CD8+ tissue-resident memory T cells are essential in bleomycin-induced pulmonary fibrosis

Human tissue-resident memory T (T-RM) cells play a crucial role in protecting the body from infections and cancers. Recent research observed increased numbers of T-RM cells in the lung tissues of idiopathic pulmonary fibrosis patients. However, the functional consequences of T-RM cells in pulmonary fibrosis remain unclear. Here, we found that the numbers of T-RM cells, especially the CD8(+) subset, were increased in the mouse lung with bleomycin-induced pulmonary fibrosis.

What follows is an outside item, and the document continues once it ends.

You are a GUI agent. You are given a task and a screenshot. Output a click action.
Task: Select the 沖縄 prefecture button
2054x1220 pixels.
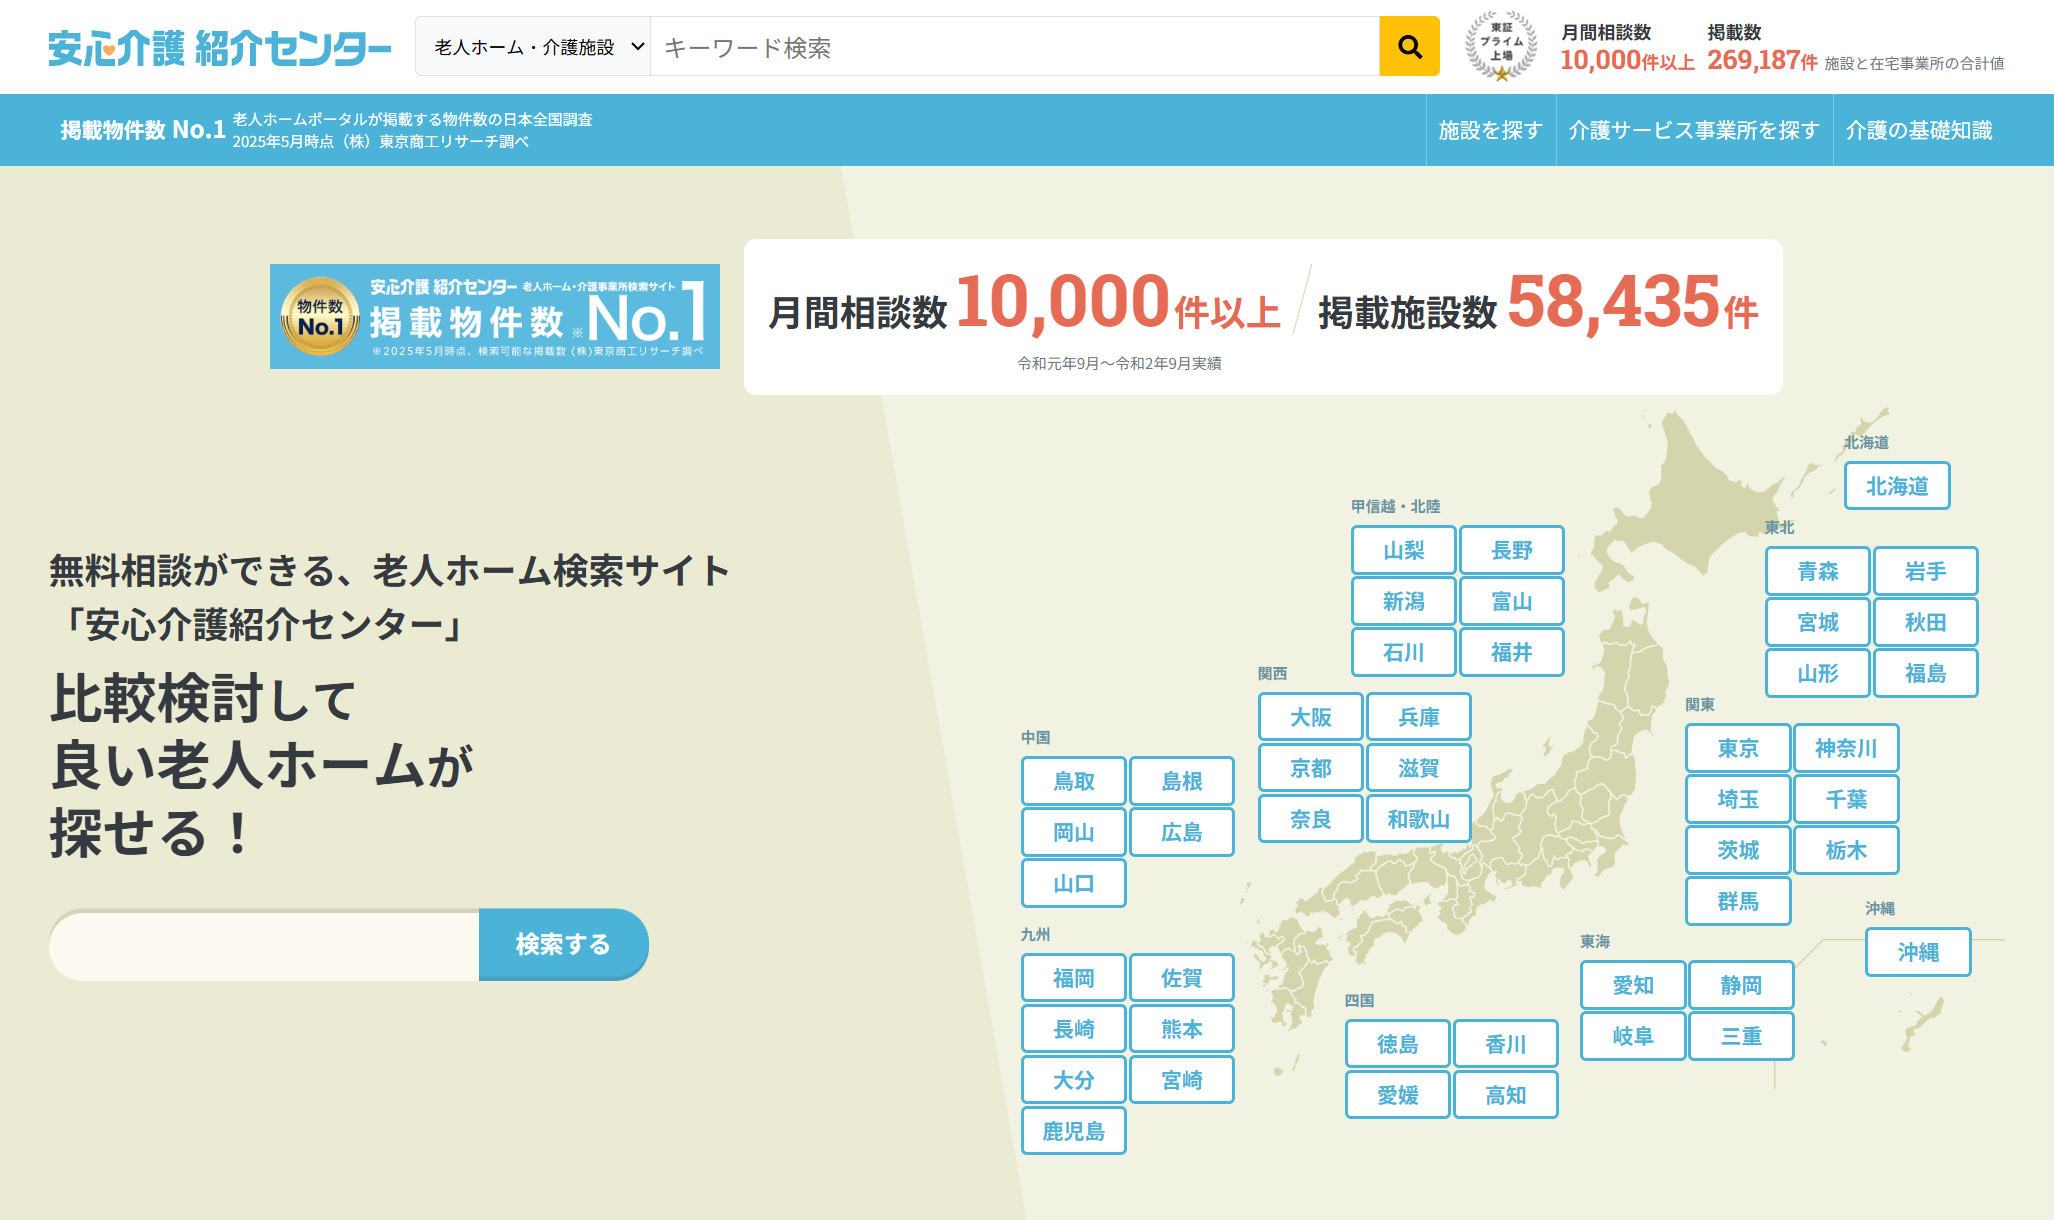1917,952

Increasing or decreasing CD8(+) T-RM cells in mouse lungs accordingly altered the severity of fibrosis. In addition, the adoptive transfer of CD8(+) T cells containing a large number of CD8(+) T-RM cells from fibrotic lungs was sufficient to induce pulmonary fibrosis in control mice. Treatment with chemokine CC-motif ligand (CCL18) induced CD8(+) T-RM cell expansion and exacerbated fibrosis, whereas blocking C-C chemokine receptor 8 (CCR8) prevented CD8(+) T-RM recruitment and inhibited pulmonary fibrosis. In conclusion, CD8(+) T-RM cells are essential for bleomycin-induced pulmonary fibrosis, and targeting CCL18/CCR8/CD8(+) T-RM cells may be a potential therapeutic approach. NEW & NOTEWORTHY The role of CD8(+) T-RM cells in the development of pulmonary fibrosis was validated and studied in the classic model of pulmonary fibrosis. It was proposed for the first time that CCL18 has a chemotactic effect on CD8(+) T-RM cells, thereby exacerbating pulmonary fibrosis.